The federal government’s STEM initiatives have suffered from duplication and lack of direction. In 2010, Washington spent more than $3 billion on STEM initiatives; the Government Accountability Office (GAO) found that 83 percent of the 209 programs had some overlap. These issues have persisted. In 2018, the GAO found that significant overlap remained, even as the number of programs had been reduced. More crucially, the Committee on STEM Education (formed in 2011 to coordinate federal STEM efforts) had “not reviewed programs’ performance assessments, as its authorizing charter mandates, nor [had] it documented those assessments in its inventory, as required by law.” The committee’s next five-year plan, soon due, would present an excellent opportunity to address these problems.

NASA should consider taking a small step forward in STEM education by supporting the Astra Nova and Synthesis model, perhaps by collaborating with them. NASA could procure services from Astra Nova, as it does with SpaceX crew transport to the International Space Station. A small carve-out of NASA’s existing STEM education budget could go toward funding full scholarships for children selected through a competitive application process to attend Astra Nova; or Astra Nova could include in its curriculum in-person visits to the Kennedy Space Center or NASA research centers.

Precedent exists for such a collaboration. Many initiatives within federal agencies, like the Defense Innovation Unit, have aimed at streamlining governmental efforts to invest in and support emerging technologies and companies and to attract private-sector talent. Such programs are often nimbler than traditional efforts.

Alternatively, with a more ambitious budget, NASA could start a school based on principles like those of Astra Nova and Synthesis. These schools should be focused on giving the brightest students the tools, training, and critical-thinking skills necessary to address the technological challenges of our time—with scholarships and a tuition structure aimed at expanding access to a full-time school like Astra Nova, and providing all Americans with an equal opportunity to attend a program like Synthesis, which is exactly what its founders intend.
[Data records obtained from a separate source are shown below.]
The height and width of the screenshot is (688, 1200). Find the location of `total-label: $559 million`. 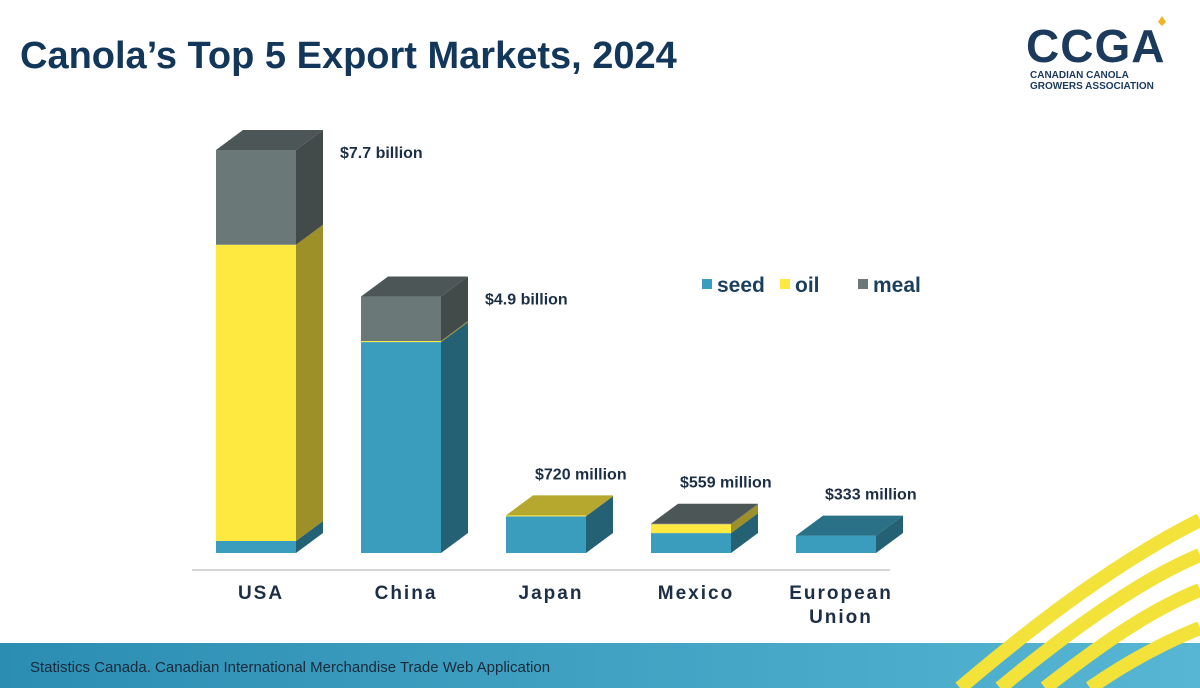

total-label: $559 million is located at coordinates (726, 484).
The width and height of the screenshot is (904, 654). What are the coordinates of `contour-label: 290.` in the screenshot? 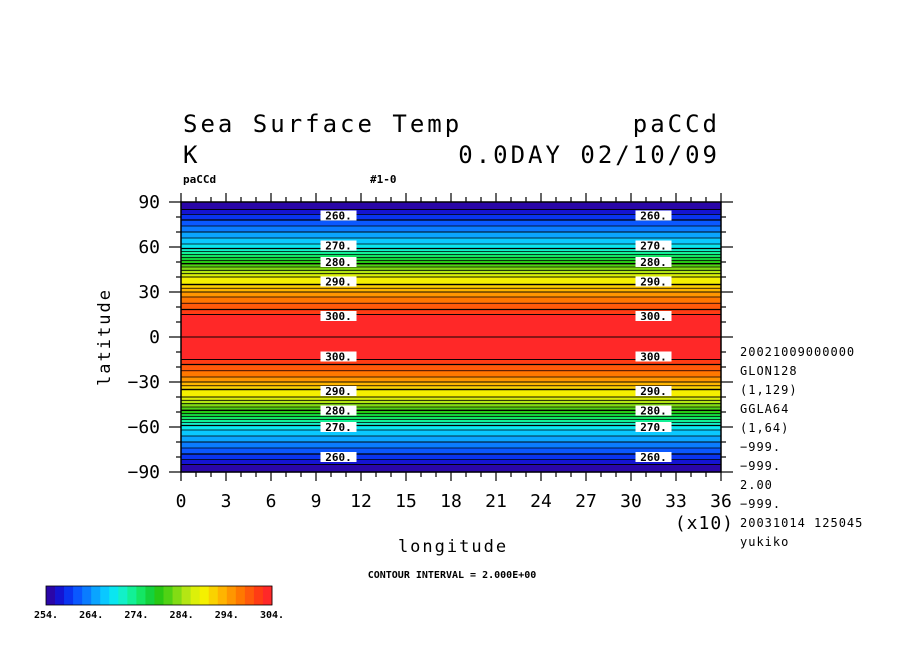 It's located at (654, 282).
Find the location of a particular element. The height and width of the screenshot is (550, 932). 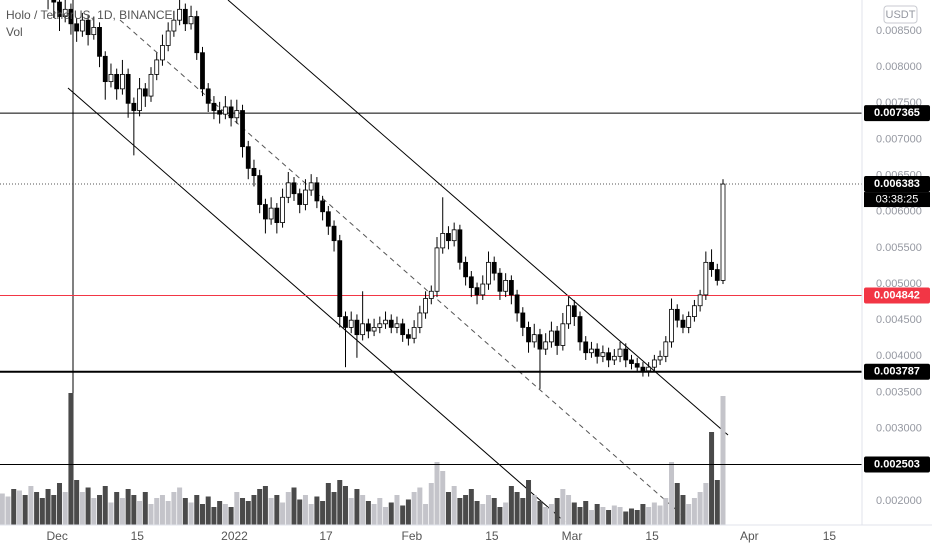

currency: USDT is located at coordinates (901, 15).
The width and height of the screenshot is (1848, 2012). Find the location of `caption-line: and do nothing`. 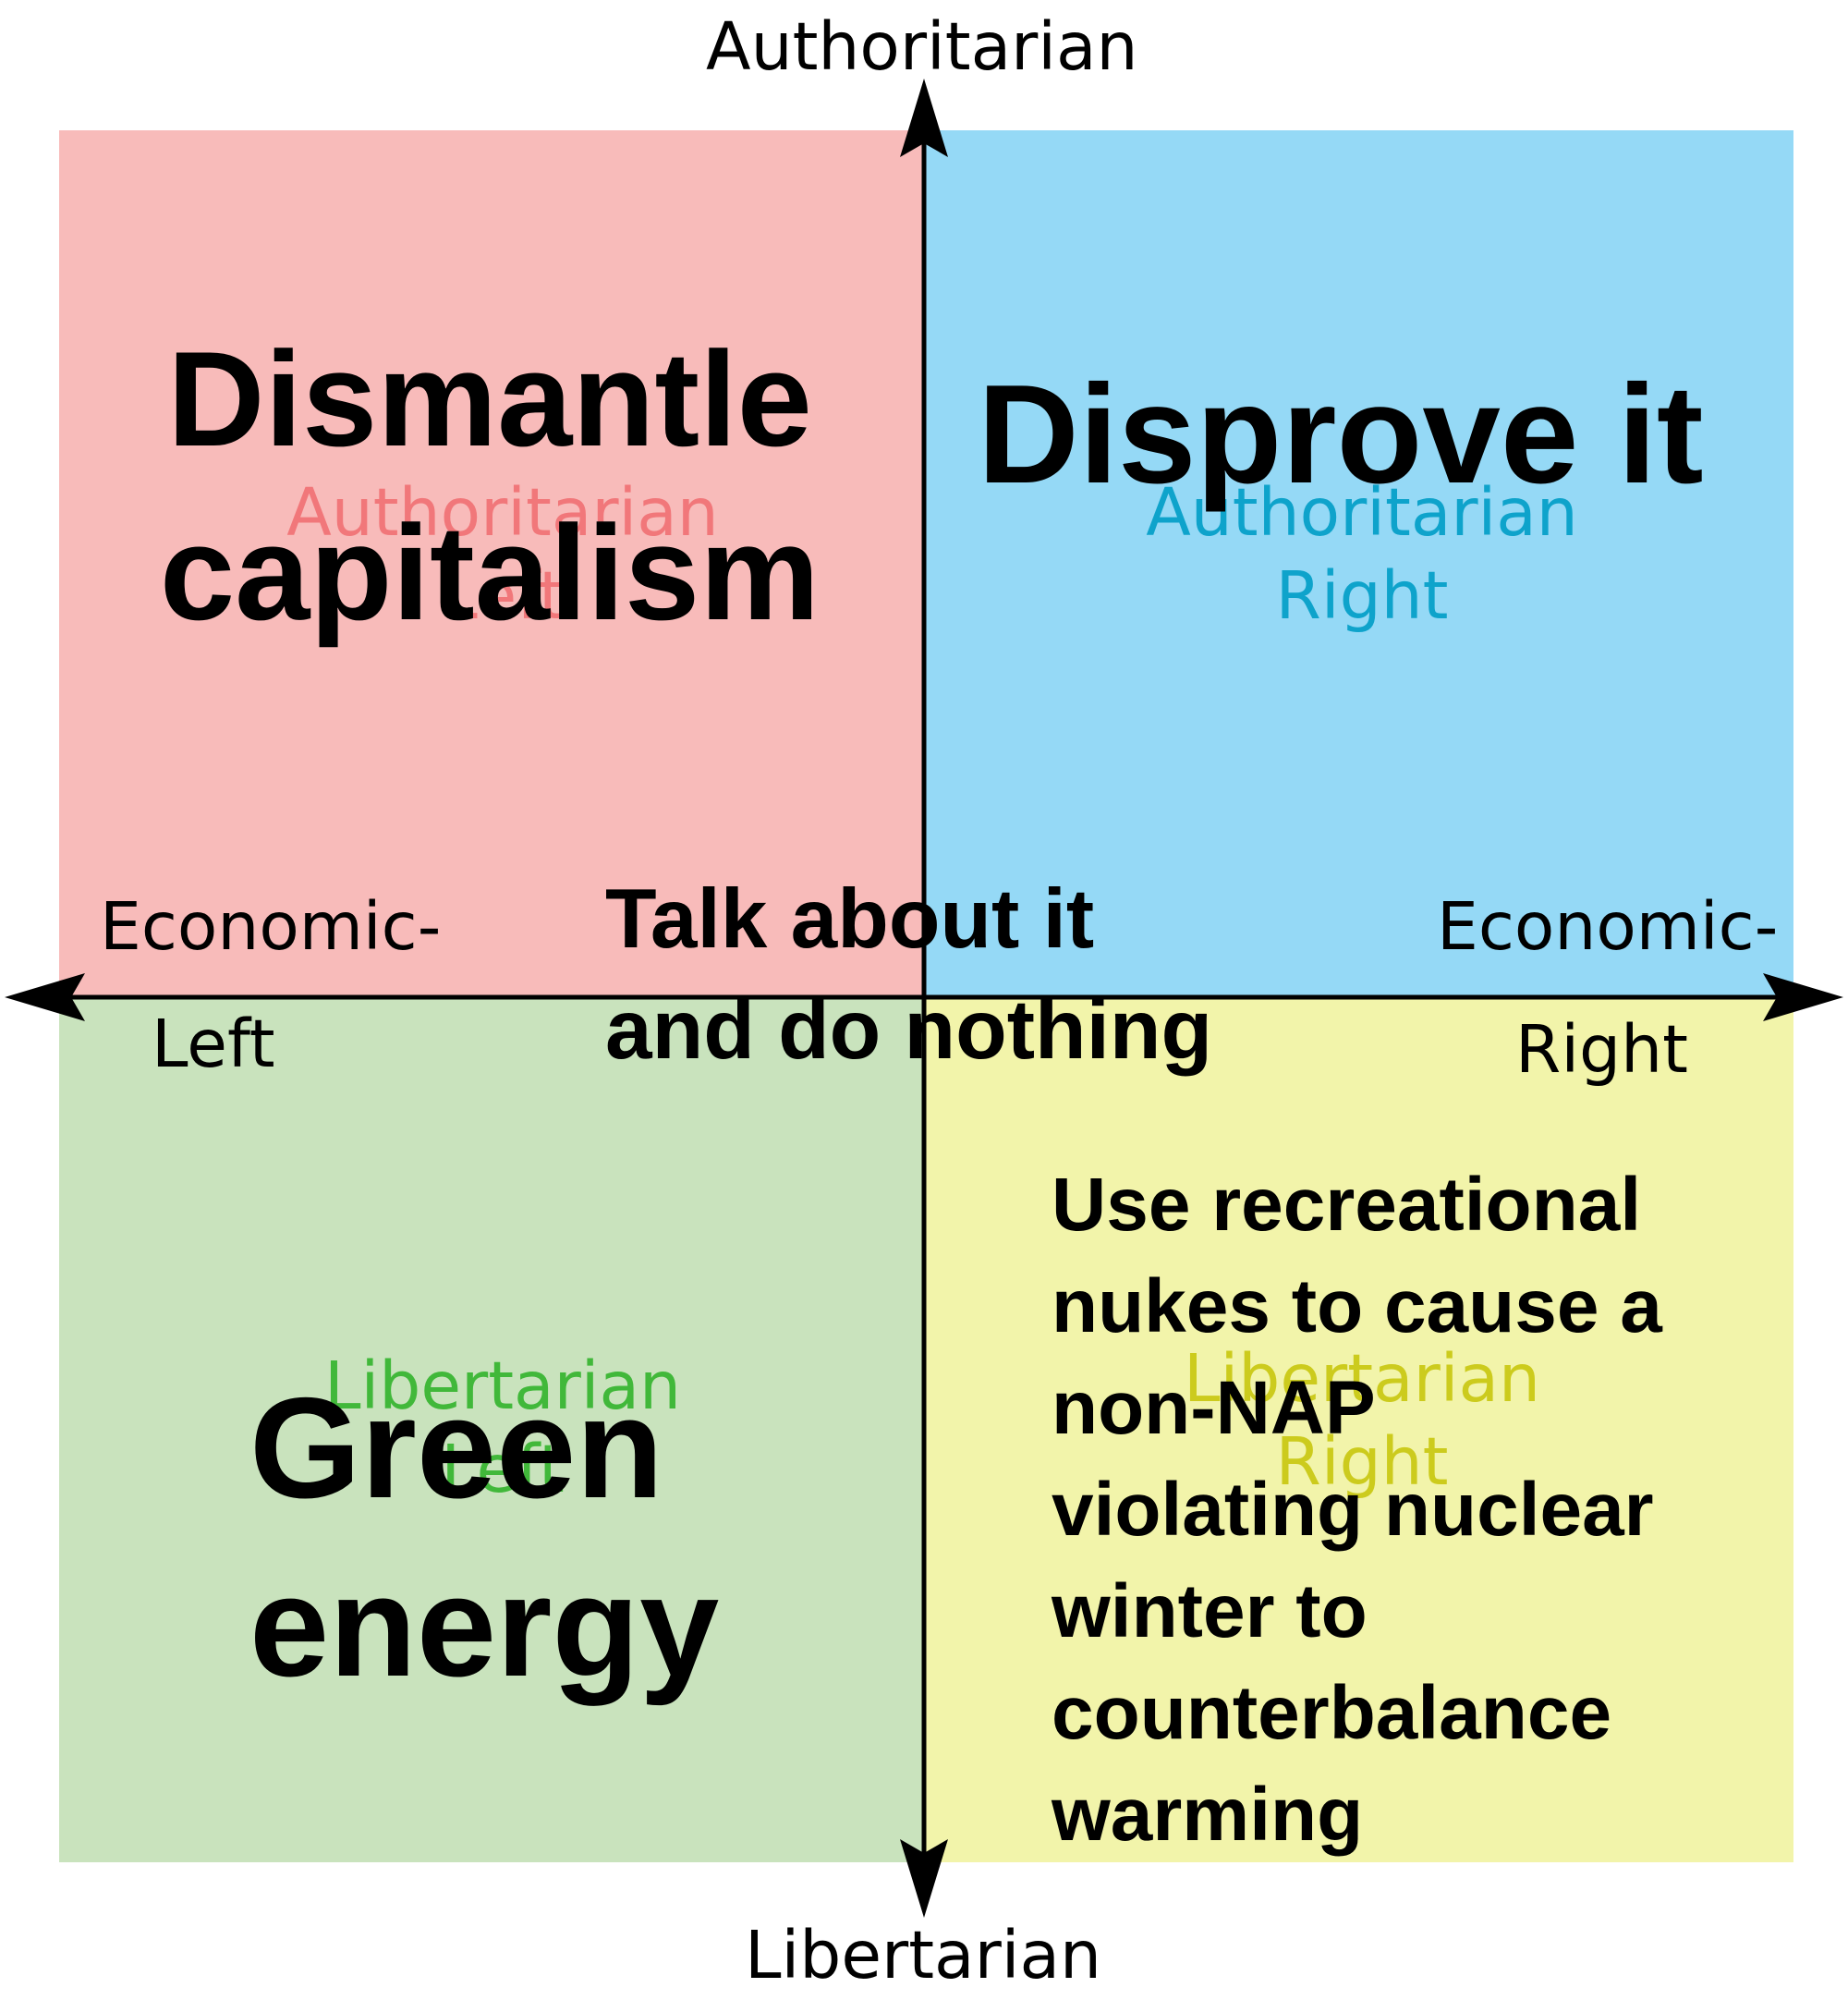

caption-line: and do nothing is located at coordinates (909, 1030).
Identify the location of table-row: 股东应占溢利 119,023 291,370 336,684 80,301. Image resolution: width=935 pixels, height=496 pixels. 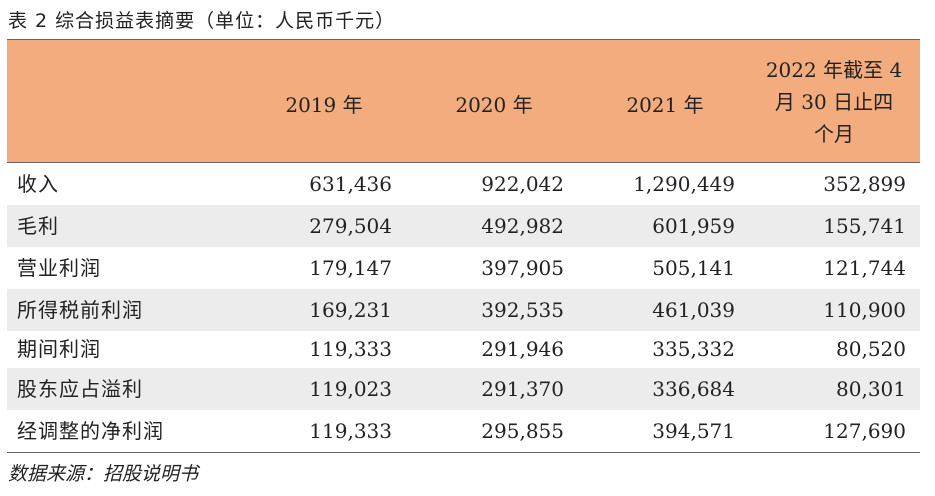
(464, 389).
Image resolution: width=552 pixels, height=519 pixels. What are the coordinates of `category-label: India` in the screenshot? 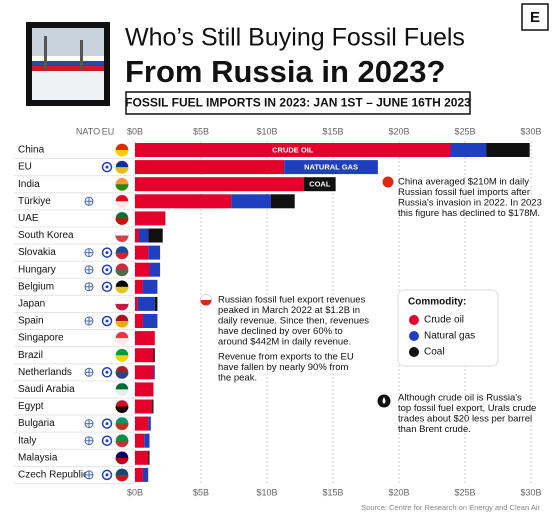 It's located at (29, 184).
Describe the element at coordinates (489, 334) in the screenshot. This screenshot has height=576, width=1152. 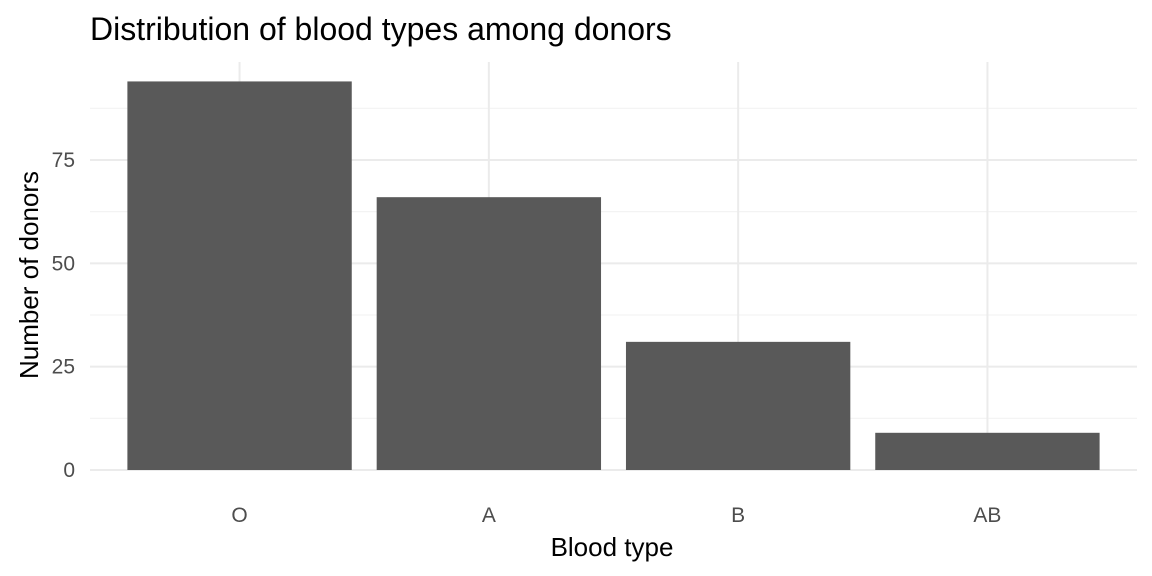
I see `bar-a` at that location.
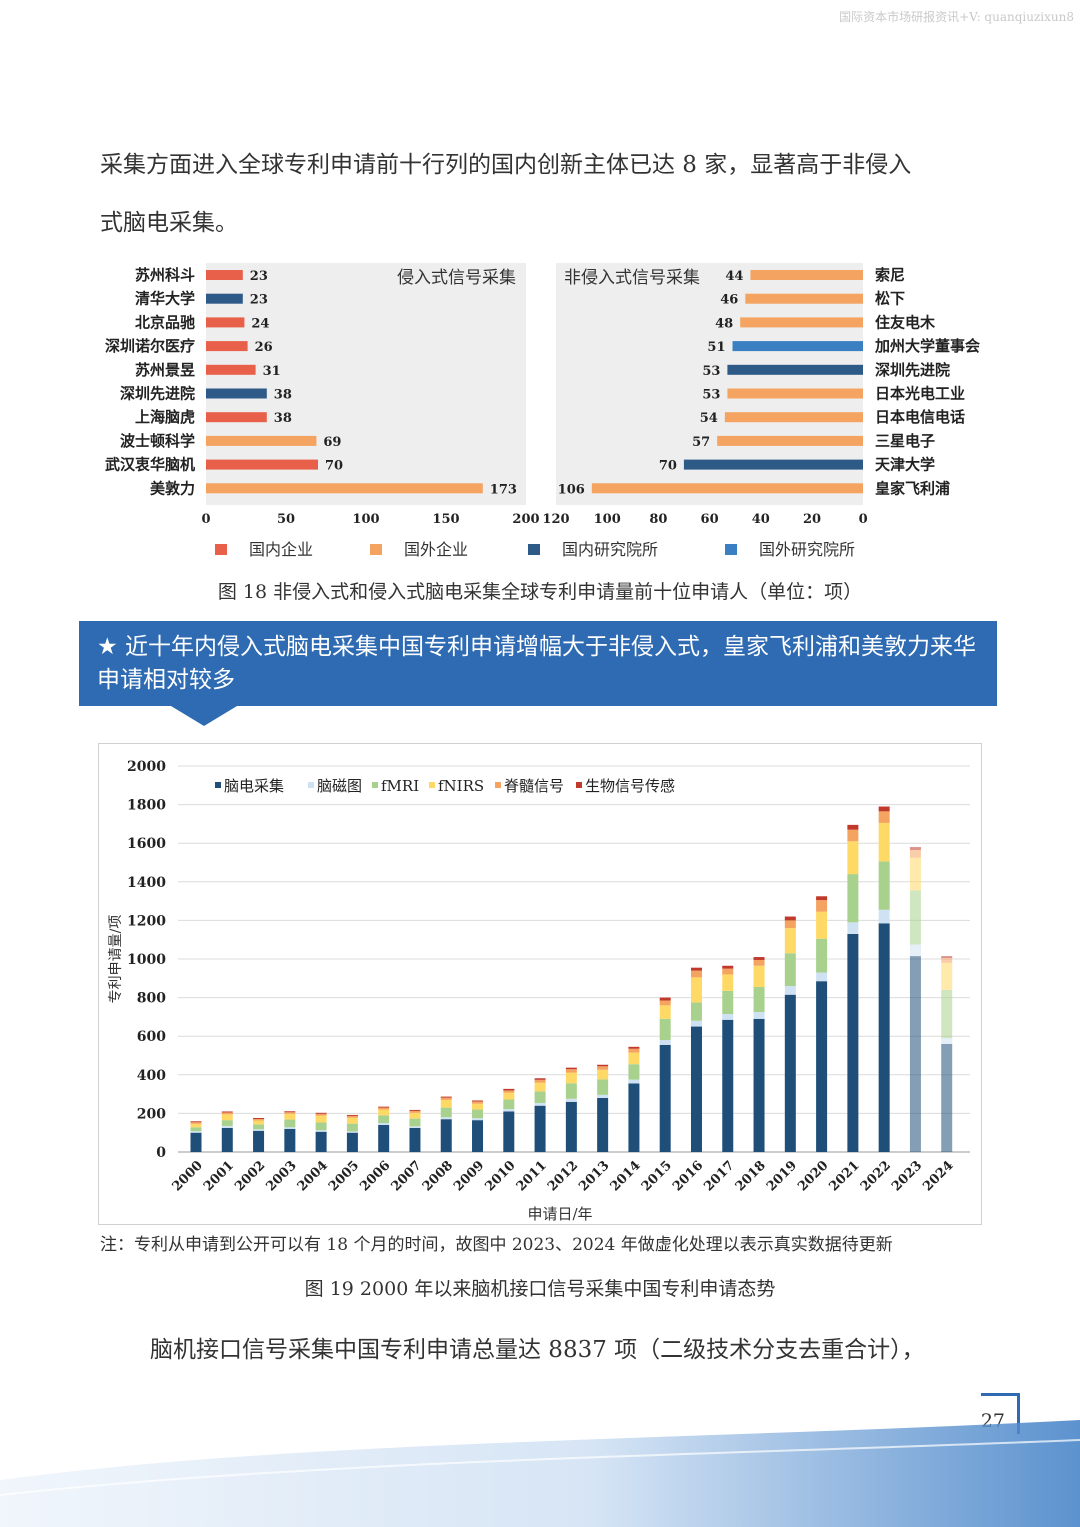 This screenshot has height=1527, width=1080. I want to click on left-bar-value: 70, so click(334, 466).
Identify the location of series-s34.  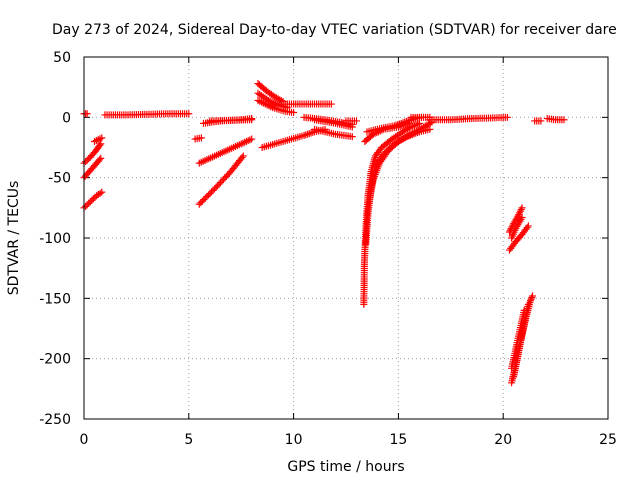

To be clear, this educational model is not meant to replace traditional education nationwide. Astra Nova, for example, is open only to students aged ten to 14; at Synthesis, it is eight to 14. And as the pandemic made clear, distance learning has presented many challenges—both with education and socialization. But as geopolitical competitors increase investments and churn out more STEM graduates, the U.S. must expand its own investments to keep pace.

These new STEM programs would have an impact beyond the students enrolled in them. Their content, videos, and lesson plans could also be used in traditional schools, or even by individuals at home. Many of Astra Nova’s Conundrums, for example, have been viewed by hundreds of thousands of people on video-sharing platforms. The programs could also see spillover effects, as other agencies and organizations see the model in action and consider adopting it in their own STEM efforts. Coding, for example, could become a part of traditional classroom instruction.

During the Space Race with the Soviet Union in the Cold War, NASA was bold rather than cautious. Now, even with tightening budgets but amid growing competition with China, NASA should return to its daring roots. Yes, Astra Nova and Synthesis are experimental and largely unproven. But that’s exactly why policymakers should be studying them in hopes of getting a better return on investment from the NASA STEM budget.

Recounting his tour of the original Ad Astra school in 2016, Synthesis CEO Chrisman Frank recalls observing that “the spark of curiosity and agency so often dulled by our industrial education system still burned bright with these kids. . . . it was clear the kids relished the challenge.” We may not be able to spend as lavishly as we did in the 1960s, but we can still “take chances, make mistakes, and get messy!